**WHAT IS EXPECTED:** The entries shown here must be retyped in full, with no pictures included.

**INFORMATION PROVIDED:**
.....
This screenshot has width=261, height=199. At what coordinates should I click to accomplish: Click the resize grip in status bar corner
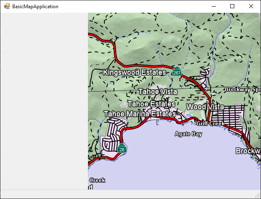(258, 196)
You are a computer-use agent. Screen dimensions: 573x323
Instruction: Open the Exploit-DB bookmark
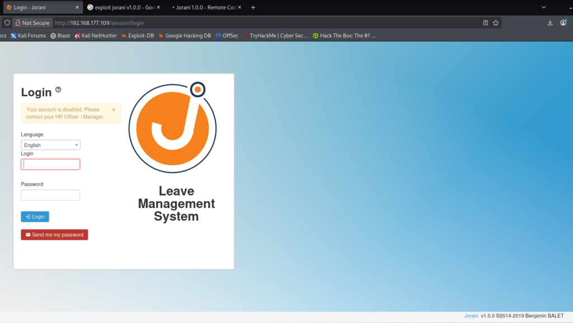click(137, 36)
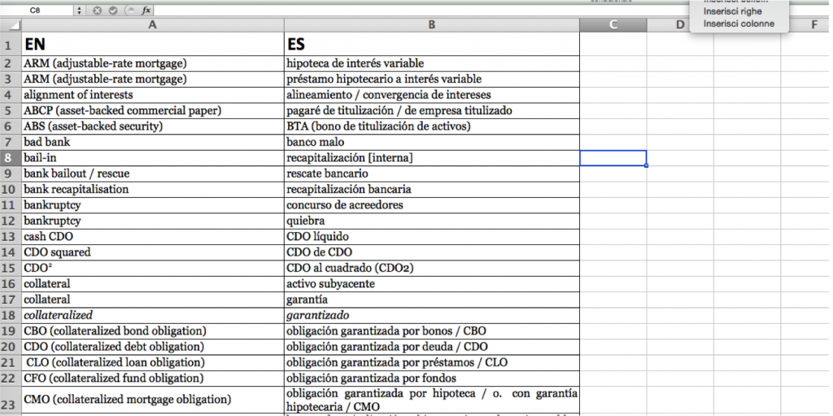The image size is (833, 416).
Task: Select the bold 'ES' header cell
Action: (431, 44)
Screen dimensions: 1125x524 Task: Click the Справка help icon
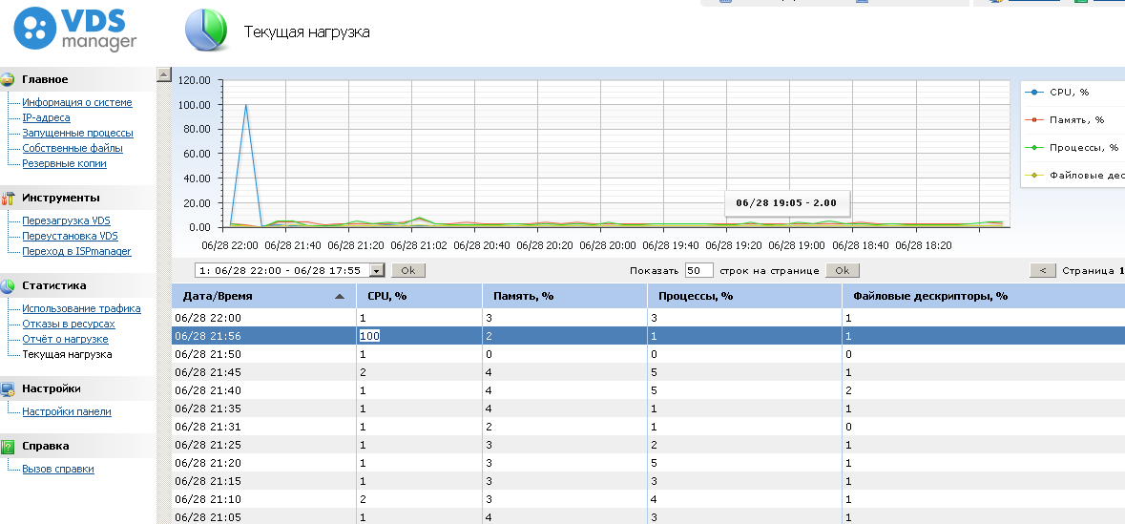pyautogui.click(x=8, y=446)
.....
**RESPONSE TO THIS TASK:**
This screenshot has width=261, height=199. At what coordinates should I click to accomplish: Click the resize grip in status bar corner
(258, 196)
You are a computer-use agent. Screen dimensions: 573x323
Instruction: Open the Exploit-DB bookmark
click(137, 36)
The image size is (833, 416).
Task: Select the bold 'ES' header cell
Action: (431, 44)
Screen dimensions: 1125x524 Task: Click the Справка help icon
pyautogui.click(x=8, y=446)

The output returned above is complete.